Sin embargo, en otras situaciones debe pagar para completar el nivel o categoría que les exige determinada marca para estar certificado. Con el usuario final es distinto, ellos se certifican en últimas instancias y por alguna necesidad o urgencia en particular.

“Ha sido un proceso difícil por no darle ningún valor a entrenarse en un inicio; entender que certificarse es una inversión. Y a eso sumamos que mucha de esta información está disponible en diversas plataformas gratuitas, aunque no es el mismo conocimiento”, comentó el directivo.

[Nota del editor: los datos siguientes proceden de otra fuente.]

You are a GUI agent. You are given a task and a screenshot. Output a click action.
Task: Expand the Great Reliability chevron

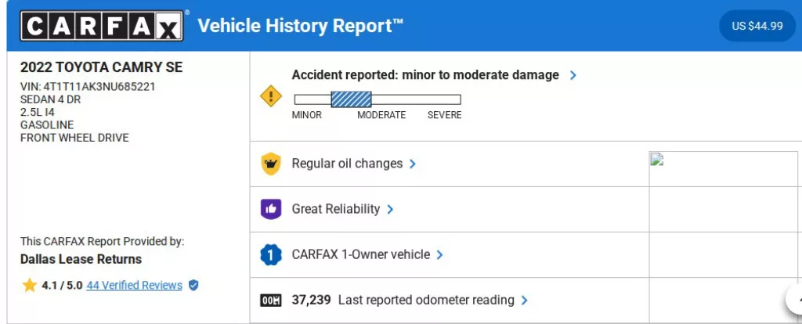pyautogui.click(x=390, y=209)
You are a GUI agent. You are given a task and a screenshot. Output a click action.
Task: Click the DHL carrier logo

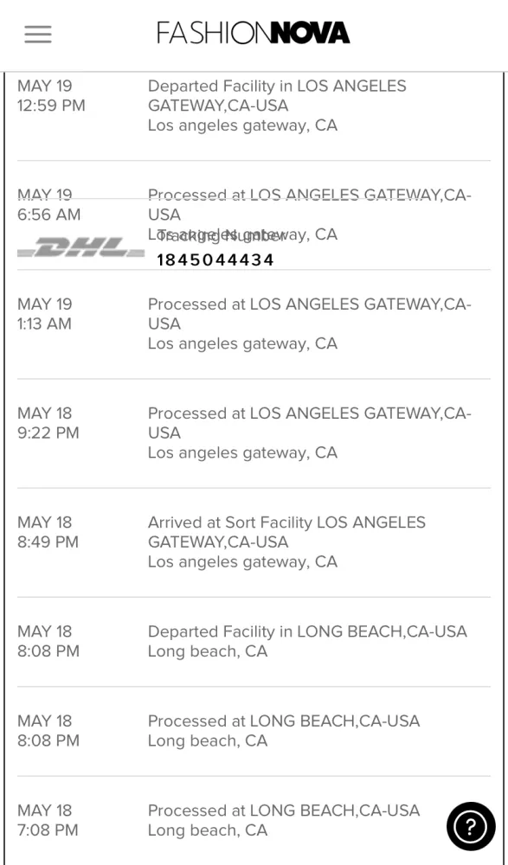click(x=80, y=247)
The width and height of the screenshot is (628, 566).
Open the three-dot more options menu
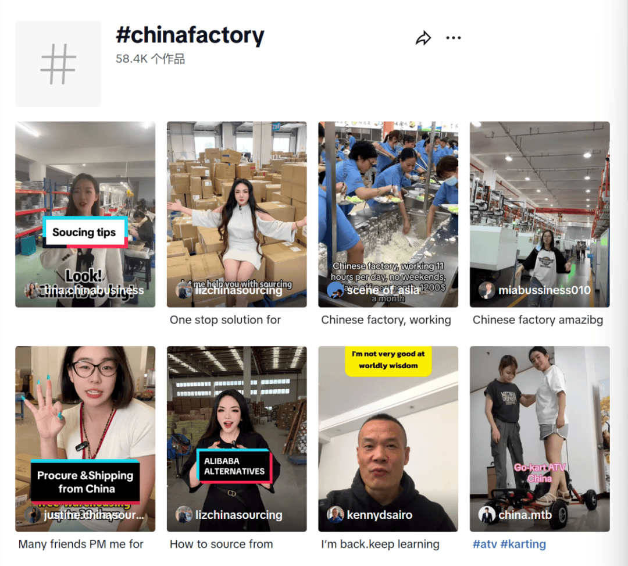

Otro de los inhibidores es la desconfianza de certificar al personal y éste abandone la empresa con las aptitudes aprendidas. Al respecto, afirmó que trabajan en alternativas para que, si esto sucede, la compañía tenga un menor impacto, por ejemplo, ofrecer el 50% de descuento en el mismo curso para capacitar a un nuevo empleado cuando se va el anterior, o si fue en determinado tiempo, meterlo a otro curso sin cobro alguno.

“Pero siempre es preferible que la gente tenga el conocimiento específico. Si ya gastaron en la mejor solución, y el empleado no la sabe utilizar correctamente, el resultado es altamente negativo”, compartió.

Labor

En cuanto a la profesionalización del canal, están trabajando en ello con instituciones como la AMITI en transformación digital. La idea es crear una especie de universidad para crear expertos por especialidad, e invitar al asociado a que invite áreas como administración, ventas y técnicos.

Sobretodo porque el nivel de madurez en estos temas no es uniforme entre los asociados, saben mucho de ciertos temas y en otros es deficiente. La idea es un esquema de 27 temas en transformación digital, desde básico hasta experto, lo que les permite determinar sus debilidades y enfocarse en ellas.

Finalmente, al reconocer que son un puente entre academia e industria ha sido interesante tratar ahora a los llamados Millenials, y que se incorporen al ámbito laboral ‘real’. Los programas son dinámicos, buscando sean atractivos también para este perfil, y satisfacer sus necesidades, que giran alrededor de ser nativos digitales.

“El 60% o más de nuestra venta viene de los programas corporativos. El resto, es una mezcla entre pequeña y mediana empresa y usuario final”: Lausarreta.